Brad Knatz was among the people who opened their backyards Sunday for the Uniontown Garden Tour, an event organized to raise money to help improve the historic Uniontown Academy, a one room schoolhouse in need of some structural repairs.

Knatz, who has been gardening for 26 years, took time in the heat to talk to people taking the tour about some tricks of the trade.


"I've made every mistake known to man. It's a very humbling hobby," Knatz said.

Knatz's garden features several varieties of heirloom tomatoes. His wife, Linda, makes tomato sauce with their bounty.

"The tomatoes that I choose to grow are ones I've had luck with in the past. The garden is small enough to be manageable, but yields enough for just the two of us," Knatz said.

The tour included seven private gardens, all on the north side of Uniontown Road. Kit Bloom, the garden tour's committee chair, said the tour offered an assortment of flower and vegetable gardens. Bloom said 160 people took the self-guided tour and nearly $2,000 had been raised.

"Everyone has been working very hard in their gardens and it looks very pretty. It really shows how lovely and charming this historical town is," Bloom said.

Annette Fleishell, of Sykesville, toured the gardens with her family.

"I'm a gardener, so just talking to people I've already learned a lot of stuff," Fleishell said.

Toni Dougherty showed off her garden's interesting nooks and crannies.

"We're happy to do anything we can do to help the village. Community is what makes this all happen," Dougherty said.

Just down the road, Terri Hoover's garden featured a variety of species perfect for cut flowers.

"I like to bring my flowers inside, but while they're in the garden they do a great job of attracting native birds and butterflies," Hoover said.

Hoover said she became involved in the tour because she wants to preserve the Academy.

"I love Uniontown. My grandfather owned the store around the corner so I grew up here. If [the Academy] is not preserved it would be a loss of our history," she said.

Craft vendors were stationed at the end of the tour and musicians performed throughout the village. Plein air artists from the Carroll County Arts Council were stationed around the village to capture the beauty of Uniontown at its peak floral season. Their finished pieces were available for sale through a silent auction from 4 to 5 p.m.

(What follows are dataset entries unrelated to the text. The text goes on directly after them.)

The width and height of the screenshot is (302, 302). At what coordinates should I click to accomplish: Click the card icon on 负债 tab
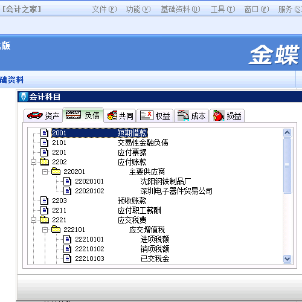click(73, 115)
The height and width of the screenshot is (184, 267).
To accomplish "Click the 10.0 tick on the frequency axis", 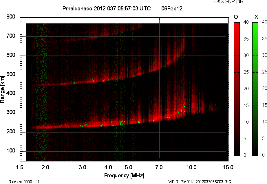I will [191, 167].
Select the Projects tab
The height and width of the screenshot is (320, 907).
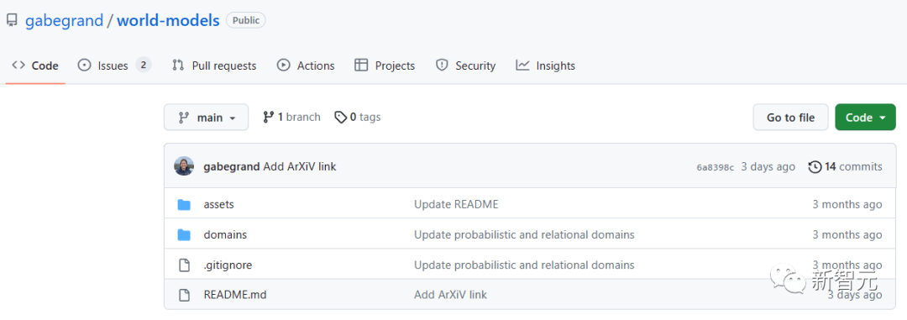pos(385,66)
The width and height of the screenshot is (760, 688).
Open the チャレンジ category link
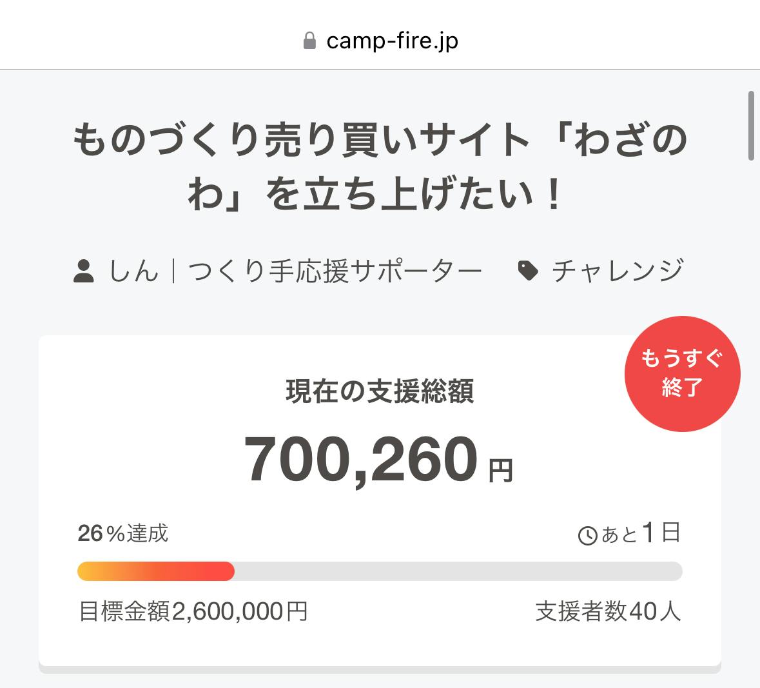617,271
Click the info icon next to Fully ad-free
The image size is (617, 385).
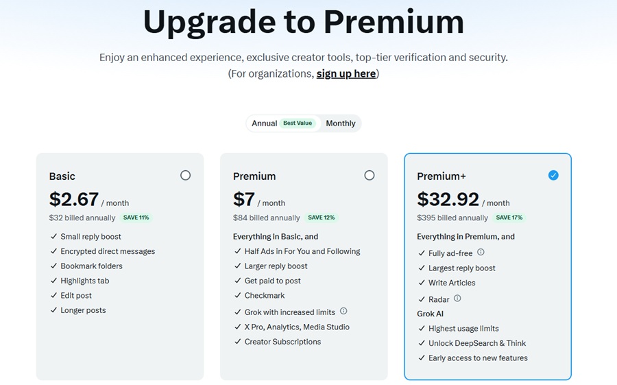[x=481, y=252]
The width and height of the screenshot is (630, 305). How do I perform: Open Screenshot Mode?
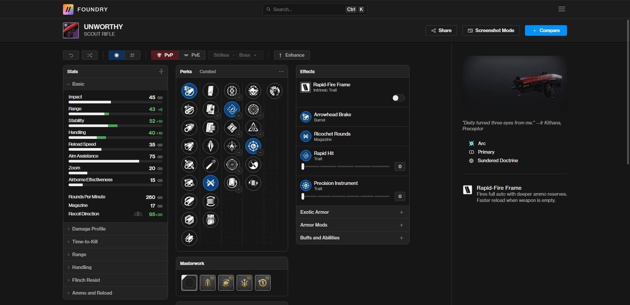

Artist Lisa Sebastian Sheppard worked near the Academy, creating a piece to sell at the tour's Plein Air silent auction.

"There are a lot of gorgeous little spots in Uniontown. The village has hundreds of years of nearly pristine architecture. It's pretty special," Sheppard said.

Sheppard, who is a Maryland Institute College of Art graduate and interior designer, worked in soft pastels.

"The pastels lend themselves well to Plein Air because you don't have the solvents. It's hot and the light is changing so I'm just fighting time," Sheppard said.

Eileen Mummaugh, of Westminster, loves to garden and thought the tour was a great idea.

"It's always fun to learn something new and see what other people have done," Mummaugh said.